Ser Roberto —le suplicó uno de los hombres que lo arrastraba—. ¿No creéis que os convendría acostaros?

—¿Qué quieres decir con esto? He llegado hasta aquí estupendamente bien, ¿no? ¡La noche es joven!

Los recién llegados consiguieron sentar a su jefe junto a la fuente que había en medio del patio y se congregaron a su alrededor, sin saber muy bien qué hacer a continuación.

—¡Cualquiera podría pensar que no soy un buen capitán! —dijo Roberto, casi sintiendo lástima de sí mismo.

—¡Tonterías, señor! —dijo el hombre que tenía a su lado.

—Vieri cree que no lo soy —dijo Roberto—. ¡Tendríais que oír cómo habla de mí!

Hizo una pausa, mirando a su alrededor e intentando centrar la mirada antes de seguir hablando con tono sensiblero:

—Sólo es cuestión de tiempo que me sustituya… ¡o peor aún! —Volvió a interrumpirse y resopló—. ¿Dónde está esa maldita botella? ¡Traedla aquí!

Le dio un buen trago, miró la botella para asegurarse de que estaba vacía y la arrojó al suelo.

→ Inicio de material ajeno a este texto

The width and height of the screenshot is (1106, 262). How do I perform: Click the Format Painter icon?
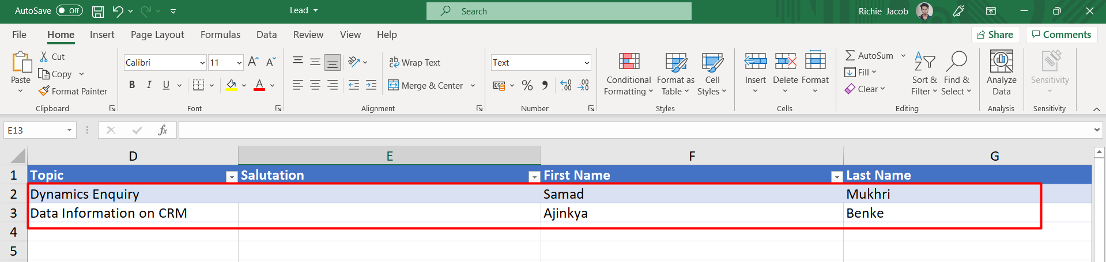(44, 91)
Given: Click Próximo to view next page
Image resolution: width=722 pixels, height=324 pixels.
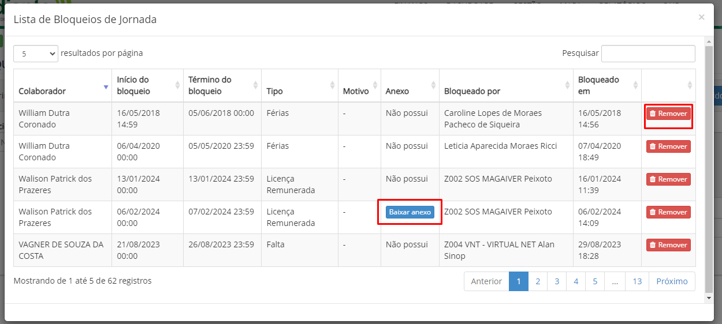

—¡Es culpa de Mario! Cuando nuestros espías nos informaron de que había adoptado a su sobrino… después de rescatar a ese pequeño cabrón de las manos de Vieri en persona, no podía creérmelo. ¡Ahora Vieri no puede ni pensar con claridad de la rabia que siente y yo tengo que enfrentarme a mi antiguo compagno! —Miró a su alrededor con ojos legañosos—. ¡El querido y viejo Mario! En su día fuimos camaradas de armas, ¿lo sabíais? Pero él se negó a venir conmigo a servir a los Pazzi, aunque éstos ofrecieran más dinero, tuvieran mejores instalaciones, mejor equipamiento…, ¡mejor de todo! Ojalá estuviera aquí ahora. Por cuatro cuartos, estaría…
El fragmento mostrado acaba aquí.